Ах! — плачут убоги, —
Меду полизали,
А сами пропали.
 
   В первой публикации к этим стихам (1855) было дано интересное пояснение: «Сочинение г. Ломоносова в Московской академии за учиненный им школьный проступок». В чем, собственно, состояла провинность, осталось неизвестным. Но само содержание стихотворения позволяет догадываться, что дело здесь идет о каком-то уклонении от наук в сторону соблазна, в сторону «сладкого» времяпрепровождения. Показательно, что в этих школьных силлабических стихах (написанных, впрочем, достаточно просто и легко) содержится вполне «взрослая» мысль: в сладкой-то жизни «увязнуть» можно так, что и совсем «пропасть» недолго, за все удовольствия рано или поздно приходится расплачиваться. Учитель (уже знакомый нам Ф. Кветницкий) высоко оценил как благонравное содержание, так и непринужденную форму стихотворения, поставив на листке, где оно было написано: «Pulchre» («Прекрасно»).

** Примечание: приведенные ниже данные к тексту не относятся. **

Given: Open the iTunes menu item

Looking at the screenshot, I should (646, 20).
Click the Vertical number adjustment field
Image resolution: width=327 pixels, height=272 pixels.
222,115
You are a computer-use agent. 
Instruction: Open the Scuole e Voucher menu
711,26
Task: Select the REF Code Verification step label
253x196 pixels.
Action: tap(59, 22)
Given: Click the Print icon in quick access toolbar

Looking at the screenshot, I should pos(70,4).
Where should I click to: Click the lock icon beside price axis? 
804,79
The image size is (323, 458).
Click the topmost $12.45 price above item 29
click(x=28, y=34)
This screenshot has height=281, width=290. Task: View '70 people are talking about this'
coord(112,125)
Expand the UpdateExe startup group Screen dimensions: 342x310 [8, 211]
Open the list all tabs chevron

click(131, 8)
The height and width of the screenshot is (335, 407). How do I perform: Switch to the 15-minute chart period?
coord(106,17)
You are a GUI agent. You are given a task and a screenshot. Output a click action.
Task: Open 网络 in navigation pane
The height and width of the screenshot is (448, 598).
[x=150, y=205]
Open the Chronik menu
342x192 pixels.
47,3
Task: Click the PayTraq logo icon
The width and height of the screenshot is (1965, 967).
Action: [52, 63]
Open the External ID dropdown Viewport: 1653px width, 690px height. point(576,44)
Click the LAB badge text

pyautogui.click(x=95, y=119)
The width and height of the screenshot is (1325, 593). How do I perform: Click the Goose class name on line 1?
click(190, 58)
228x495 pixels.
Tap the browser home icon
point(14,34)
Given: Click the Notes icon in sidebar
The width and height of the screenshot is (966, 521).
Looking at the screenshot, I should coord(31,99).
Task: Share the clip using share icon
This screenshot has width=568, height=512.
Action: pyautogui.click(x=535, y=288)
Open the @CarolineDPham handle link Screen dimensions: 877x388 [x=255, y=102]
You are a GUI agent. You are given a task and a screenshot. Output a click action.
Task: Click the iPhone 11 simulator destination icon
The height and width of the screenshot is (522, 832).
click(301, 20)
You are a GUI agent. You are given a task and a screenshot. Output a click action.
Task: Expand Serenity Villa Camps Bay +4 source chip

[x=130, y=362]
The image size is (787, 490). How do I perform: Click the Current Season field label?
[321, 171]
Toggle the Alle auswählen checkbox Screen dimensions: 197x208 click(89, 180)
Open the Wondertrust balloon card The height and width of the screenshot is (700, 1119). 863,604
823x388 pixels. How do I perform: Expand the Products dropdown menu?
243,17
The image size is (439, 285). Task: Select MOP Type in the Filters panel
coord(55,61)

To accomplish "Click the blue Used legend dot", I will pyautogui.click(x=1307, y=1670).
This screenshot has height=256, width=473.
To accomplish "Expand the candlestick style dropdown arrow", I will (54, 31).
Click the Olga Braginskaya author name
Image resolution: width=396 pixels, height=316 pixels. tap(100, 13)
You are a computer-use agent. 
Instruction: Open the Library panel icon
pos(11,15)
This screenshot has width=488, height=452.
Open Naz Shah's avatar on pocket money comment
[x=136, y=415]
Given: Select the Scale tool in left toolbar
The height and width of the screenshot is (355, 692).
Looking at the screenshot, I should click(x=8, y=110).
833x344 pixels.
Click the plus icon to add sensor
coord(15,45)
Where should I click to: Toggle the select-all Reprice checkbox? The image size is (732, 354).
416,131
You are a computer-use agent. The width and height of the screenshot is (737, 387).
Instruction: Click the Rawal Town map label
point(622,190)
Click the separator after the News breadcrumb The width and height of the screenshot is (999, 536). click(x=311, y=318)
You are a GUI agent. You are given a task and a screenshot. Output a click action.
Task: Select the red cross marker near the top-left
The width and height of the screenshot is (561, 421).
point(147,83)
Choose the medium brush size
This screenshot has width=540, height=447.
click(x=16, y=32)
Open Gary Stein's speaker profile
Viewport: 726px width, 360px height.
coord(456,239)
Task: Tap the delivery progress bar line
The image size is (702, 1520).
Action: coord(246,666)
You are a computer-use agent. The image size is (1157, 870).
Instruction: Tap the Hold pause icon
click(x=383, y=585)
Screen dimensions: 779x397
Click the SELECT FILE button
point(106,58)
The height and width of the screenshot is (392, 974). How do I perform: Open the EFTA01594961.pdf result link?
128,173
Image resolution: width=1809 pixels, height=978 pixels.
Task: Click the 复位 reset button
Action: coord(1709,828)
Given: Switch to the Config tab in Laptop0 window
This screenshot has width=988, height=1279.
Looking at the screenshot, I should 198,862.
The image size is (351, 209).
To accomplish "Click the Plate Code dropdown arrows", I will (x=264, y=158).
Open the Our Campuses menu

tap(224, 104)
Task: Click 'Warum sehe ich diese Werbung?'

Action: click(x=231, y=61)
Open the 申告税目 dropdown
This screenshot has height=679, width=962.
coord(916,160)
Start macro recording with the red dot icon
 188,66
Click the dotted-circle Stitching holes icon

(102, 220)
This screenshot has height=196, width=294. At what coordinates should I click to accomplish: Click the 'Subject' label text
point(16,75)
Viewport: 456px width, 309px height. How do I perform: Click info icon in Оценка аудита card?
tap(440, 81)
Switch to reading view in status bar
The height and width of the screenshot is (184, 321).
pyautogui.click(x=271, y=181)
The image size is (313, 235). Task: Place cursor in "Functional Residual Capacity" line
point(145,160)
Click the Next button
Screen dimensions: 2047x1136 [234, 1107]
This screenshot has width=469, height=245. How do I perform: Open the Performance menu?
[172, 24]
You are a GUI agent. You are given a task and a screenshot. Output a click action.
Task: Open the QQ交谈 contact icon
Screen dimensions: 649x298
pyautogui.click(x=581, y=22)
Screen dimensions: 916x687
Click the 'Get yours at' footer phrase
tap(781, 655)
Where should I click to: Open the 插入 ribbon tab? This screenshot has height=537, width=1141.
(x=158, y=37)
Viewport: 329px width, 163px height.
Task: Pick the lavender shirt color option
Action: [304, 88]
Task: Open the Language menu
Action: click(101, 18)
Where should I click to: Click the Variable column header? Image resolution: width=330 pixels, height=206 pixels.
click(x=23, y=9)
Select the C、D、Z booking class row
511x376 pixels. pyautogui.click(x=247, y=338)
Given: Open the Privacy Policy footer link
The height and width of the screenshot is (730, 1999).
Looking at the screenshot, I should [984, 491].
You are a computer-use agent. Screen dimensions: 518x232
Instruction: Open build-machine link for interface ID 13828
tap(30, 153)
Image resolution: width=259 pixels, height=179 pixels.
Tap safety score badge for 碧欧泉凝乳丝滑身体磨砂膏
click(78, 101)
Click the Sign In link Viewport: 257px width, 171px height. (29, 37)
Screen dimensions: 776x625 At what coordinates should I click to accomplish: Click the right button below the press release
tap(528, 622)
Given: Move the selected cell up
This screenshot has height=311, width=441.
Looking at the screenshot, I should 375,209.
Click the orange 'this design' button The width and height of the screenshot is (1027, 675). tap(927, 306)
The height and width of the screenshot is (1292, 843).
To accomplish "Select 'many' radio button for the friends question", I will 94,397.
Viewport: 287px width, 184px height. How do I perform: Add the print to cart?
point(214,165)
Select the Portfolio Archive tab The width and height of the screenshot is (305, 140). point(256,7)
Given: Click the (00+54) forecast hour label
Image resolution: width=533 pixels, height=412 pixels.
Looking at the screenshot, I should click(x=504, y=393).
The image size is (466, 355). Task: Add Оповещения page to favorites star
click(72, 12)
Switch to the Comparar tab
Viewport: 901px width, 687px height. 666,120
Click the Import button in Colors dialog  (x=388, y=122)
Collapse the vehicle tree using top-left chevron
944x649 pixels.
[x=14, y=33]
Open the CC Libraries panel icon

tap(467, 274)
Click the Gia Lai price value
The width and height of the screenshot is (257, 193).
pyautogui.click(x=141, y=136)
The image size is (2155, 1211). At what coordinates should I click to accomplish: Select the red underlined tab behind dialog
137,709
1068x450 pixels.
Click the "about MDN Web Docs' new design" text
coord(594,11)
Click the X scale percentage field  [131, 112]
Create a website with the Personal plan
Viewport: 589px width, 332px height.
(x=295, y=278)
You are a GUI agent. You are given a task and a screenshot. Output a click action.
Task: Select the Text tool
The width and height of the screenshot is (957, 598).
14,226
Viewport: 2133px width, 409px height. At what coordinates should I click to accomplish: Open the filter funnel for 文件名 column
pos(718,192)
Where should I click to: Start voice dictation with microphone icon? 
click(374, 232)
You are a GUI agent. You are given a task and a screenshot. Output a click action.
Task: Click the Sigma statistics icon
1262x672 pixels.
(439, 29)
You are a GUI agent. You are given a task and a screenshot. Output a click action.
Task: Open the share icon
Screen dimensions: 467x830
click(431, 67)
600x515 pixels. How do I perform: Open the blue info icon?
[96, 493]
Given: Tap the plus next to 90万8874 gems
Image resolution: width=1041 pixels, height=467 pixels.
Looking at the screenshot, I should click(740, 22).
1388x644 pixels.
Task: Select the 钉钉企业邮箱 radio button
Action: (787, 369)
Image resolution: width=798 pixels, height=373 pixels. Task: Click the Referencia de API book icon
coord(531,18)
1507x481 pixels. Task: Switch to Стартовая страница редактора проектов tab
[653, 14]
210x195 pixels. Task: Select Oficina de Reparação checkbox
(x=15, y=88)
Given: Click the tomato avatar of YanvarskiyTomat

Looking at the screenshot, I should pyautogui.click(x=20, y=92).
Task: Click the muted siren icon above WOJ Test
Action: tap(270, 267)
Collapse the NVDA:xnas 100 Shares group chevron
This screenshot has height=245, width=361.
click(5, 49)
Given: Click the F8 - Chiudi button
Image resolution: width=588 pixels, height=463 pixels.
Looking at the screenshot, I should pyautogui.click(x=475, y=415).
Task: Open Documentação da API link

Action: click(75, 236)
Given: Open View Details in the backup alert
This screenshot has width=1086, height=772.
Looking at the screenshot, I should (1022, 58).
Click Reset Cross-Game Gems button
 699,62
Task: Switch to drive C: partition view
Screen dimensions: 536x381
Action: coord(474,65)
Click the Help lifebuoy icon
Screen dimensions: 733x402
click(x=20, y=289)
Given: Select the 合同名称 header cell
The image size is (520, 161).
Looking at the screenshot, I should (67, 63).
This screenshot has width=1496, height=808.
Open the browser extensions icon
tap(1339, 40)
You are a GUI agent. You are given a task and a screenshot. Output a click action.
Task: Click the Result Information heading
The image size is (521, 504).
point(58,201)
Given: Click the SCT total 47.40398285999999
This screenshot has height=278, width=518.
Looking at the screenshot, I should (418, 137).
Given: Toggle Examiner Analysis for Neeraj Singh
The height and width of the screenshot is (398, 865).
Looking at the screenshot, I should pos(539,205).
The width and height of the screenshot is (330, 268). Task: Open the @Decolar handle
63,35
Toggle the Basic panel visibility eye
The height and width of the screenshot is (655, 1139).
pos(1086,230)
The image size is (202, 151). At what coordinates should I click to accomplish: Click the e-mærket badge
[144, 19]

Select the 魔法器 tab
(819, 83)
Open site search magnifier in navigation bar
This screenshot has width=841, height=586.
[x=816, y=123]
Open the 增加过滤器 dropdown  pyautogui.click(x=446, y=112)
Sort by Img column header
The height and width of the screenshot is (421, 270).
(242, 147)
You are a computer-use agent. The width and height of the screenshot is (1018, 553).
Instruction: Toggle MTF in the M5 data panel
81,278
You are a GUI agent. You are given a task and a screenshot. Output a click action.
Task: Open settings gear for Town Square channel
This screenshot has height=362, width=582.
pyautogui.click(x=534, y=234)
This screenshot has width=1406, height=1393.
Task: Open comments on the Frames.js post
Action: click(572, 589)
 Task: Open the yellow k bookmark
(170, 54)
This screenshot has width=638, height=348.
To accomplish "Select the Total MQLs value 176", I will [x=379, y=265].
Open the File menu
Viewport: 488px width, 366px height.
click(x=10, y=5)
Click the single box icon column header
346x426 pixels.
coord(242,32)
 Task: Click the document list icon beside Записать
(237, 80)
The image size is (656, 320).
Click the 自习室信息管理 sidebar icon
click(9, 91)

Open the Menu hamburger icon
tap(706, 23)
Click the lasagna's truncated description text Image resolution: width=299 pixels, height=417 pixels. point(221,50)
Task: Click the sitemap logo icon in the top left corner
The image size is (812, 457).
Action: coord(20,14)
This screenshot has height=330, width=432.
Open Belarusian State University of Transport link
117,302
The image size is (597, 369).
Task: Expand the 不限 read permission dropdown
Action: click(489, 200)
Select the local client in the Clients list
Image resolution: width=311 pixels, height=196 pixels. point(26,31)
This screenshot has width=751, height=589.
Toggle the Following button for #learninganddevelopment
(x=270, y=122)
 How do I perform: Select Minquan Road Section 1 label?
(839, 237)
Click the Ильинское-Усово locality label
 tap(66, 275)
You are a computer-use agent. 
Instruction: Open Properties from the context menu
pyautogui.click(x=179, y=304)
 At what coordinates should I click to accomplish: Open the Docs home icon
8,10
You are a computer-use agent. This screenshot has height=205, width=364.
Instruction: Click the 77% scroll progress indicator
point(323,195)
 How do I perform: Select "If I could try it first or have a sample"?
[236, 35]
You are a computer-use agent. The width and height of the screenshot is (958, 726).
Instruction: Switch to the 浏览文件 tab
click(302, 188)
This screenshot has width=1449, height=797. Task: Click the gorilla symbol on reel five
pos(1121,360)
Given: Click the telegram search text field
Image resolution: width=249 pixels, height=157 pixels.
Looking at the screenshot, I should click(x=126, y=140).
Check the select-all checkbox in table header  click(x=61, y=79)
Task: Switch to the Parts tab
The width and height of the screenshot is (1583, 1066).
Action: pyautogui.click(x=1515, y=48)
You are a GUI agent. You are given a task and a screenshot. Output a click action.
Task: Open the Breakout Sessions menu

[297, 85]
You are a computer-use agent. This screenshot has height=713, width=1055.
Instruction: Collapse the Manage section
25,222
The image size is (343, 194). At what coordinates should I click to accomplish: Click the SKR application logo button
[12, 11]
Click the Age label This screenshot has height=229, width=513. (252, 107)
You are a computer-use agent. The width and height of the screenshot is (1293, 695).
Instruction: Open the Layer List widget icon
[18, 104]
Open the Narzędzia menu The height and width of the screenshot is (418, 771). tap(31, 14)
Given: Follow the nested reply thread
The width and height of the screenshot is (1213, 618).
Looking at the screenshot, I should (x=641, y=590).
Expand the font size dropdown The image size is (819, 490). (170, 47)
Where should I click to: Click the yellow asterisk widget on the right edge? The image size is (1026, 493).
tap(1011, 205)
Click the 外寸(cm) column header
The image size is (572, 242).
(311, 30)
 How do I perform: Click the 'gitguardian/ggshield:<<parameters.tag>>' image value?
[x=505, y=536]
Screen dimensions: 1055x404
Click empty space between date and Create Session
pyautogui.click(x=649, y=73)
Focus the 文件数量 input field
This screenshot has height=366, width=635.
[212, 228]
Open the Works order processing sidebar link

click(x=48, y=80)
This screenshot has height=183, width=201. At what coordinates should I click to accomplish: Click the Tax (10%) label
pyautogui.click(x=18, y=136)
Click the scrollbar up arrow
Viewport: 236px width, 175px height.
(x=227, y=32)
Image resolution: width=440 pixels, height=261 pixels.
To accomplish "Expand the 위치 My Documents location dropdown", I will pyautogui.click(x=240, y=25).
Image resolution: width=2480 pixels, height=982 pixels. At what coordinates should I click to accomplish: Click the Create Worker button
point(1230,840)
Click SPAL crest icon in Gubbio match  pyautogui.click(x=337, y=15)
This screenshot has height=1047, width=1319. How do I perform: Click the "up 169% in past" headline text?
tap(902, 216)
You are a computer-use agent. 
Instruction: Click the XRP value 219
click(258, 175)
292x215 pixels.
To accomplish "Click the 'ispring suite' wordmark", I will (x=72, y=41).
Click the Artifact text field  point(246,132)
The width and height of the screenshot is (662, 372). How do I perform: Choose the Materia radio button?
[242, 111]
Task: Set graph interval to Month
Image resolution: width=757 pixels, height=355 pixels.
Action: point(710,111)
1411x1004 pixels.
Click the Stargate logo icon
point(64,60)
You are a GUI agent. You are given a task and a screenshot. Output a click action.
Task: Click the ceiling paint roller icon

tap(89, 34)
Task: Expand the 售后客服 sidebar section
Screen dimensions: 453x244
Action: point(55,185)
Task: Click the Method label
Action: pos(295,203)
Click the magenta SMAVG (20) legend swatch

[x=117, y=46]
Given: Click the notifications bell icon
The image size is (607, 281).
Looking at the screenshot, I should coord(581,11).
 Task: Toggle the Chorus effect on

   Жизнь Ломоносова в Москве стала не только испытанием для его творческих способностей, но и проверкою на прочность его нравственной природы. В Москве, это можно смело утверждать, сердце Ломоносова колебалось не однажды.
   Вот как описывал он сам свое тогдашнее душевное состояние многие годы спустя: «С одной стороны, отец, никогда детей кроме меня не имея, говорил, что я, будучи один, его оставил, оставил все довольство (по тамошнему состоянию), которое он для меня кровавым потом нажил и которое после его смерти чужие расхитят. С другой стороны, несказанная бедность: имея один алтын в день жалованья, нельзя было иметь на пропитание в день больше как на денежку хлеба и на денежку квасу, прочее на бумагу, на обувь и другие нужды… С одной стороны, пишут, что, зная моего отца достатки, хорошие тамошние люди дочерей своих за меня выдадут, которые и в мою там бытность предлагали; с другой стороны, школьники, малые ребята, кричат и перстами указывают: смотри-де, какой болван лет в двадцать пришел латине учиться!»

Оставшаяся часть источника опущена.